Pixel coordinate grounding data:
○ ○ ○

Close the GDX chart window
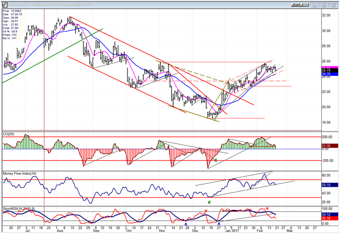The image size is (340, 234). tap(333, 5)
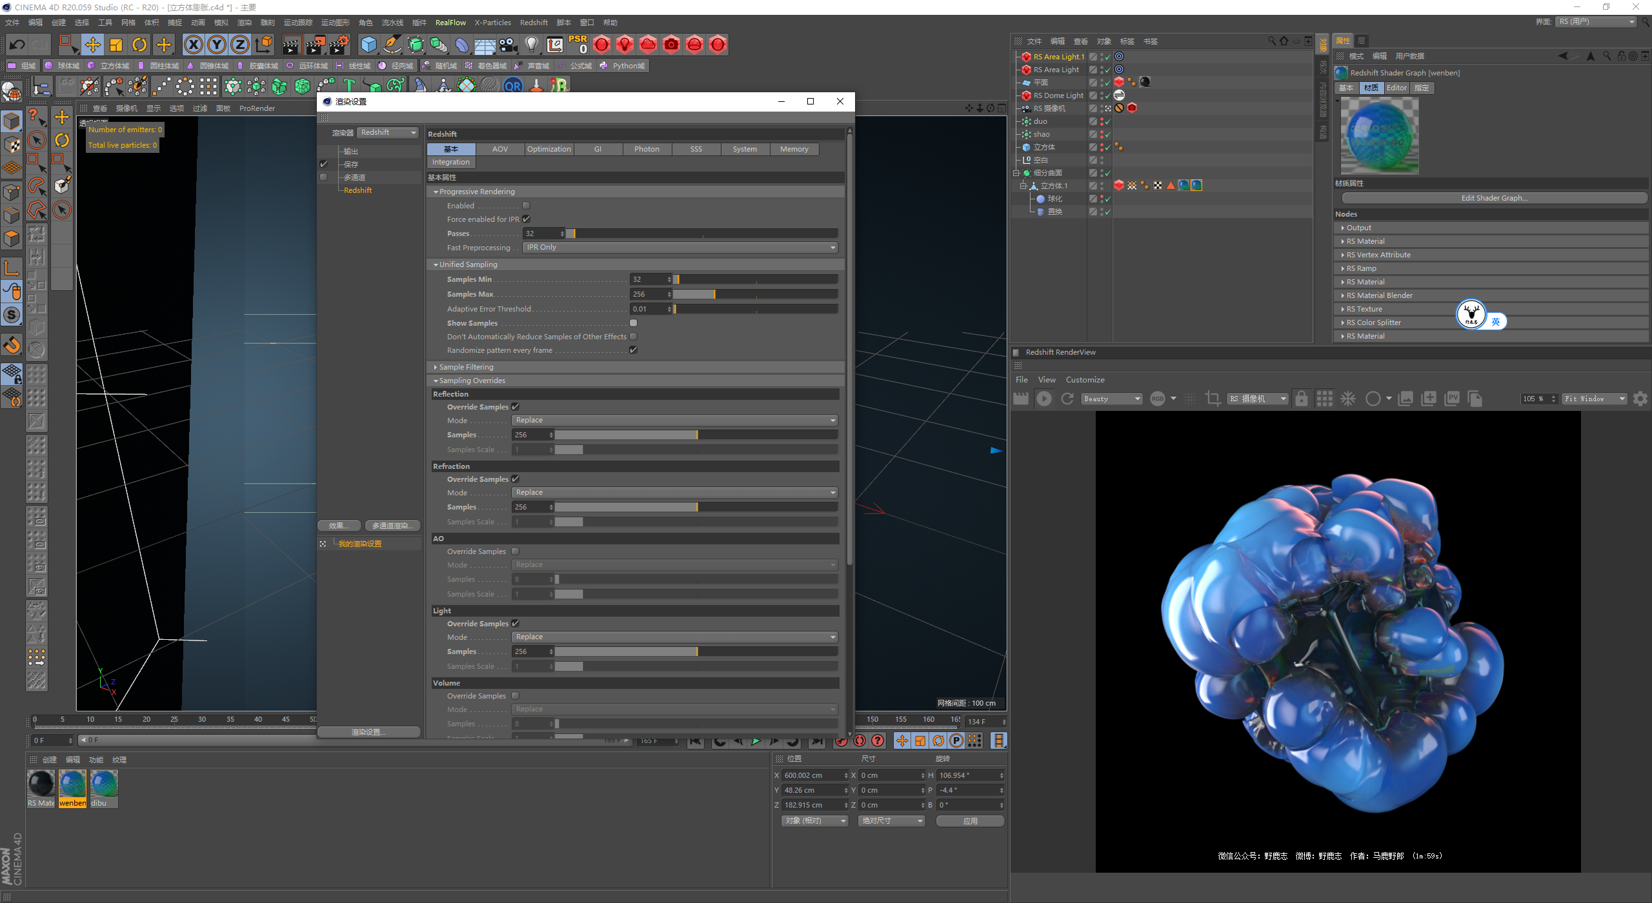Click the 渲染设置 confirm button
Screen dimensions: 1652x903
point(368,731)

○ ○ ○

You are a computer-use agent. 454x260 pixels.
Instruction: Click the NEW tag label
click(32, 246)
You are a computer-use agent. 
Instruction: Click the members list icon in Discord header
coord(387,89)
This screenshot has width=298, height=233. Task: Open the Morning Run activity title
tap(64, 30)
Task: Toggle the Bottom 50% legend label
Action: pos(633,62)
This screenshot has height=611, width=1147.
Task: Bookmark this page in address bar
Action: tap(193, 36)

○ ○ ○

Task prompt: Search the records for the word "computer". Copy every line that has it.

Reply:
You are a computer-use agent. 454x260 pixels.
You are a computer-use agent. 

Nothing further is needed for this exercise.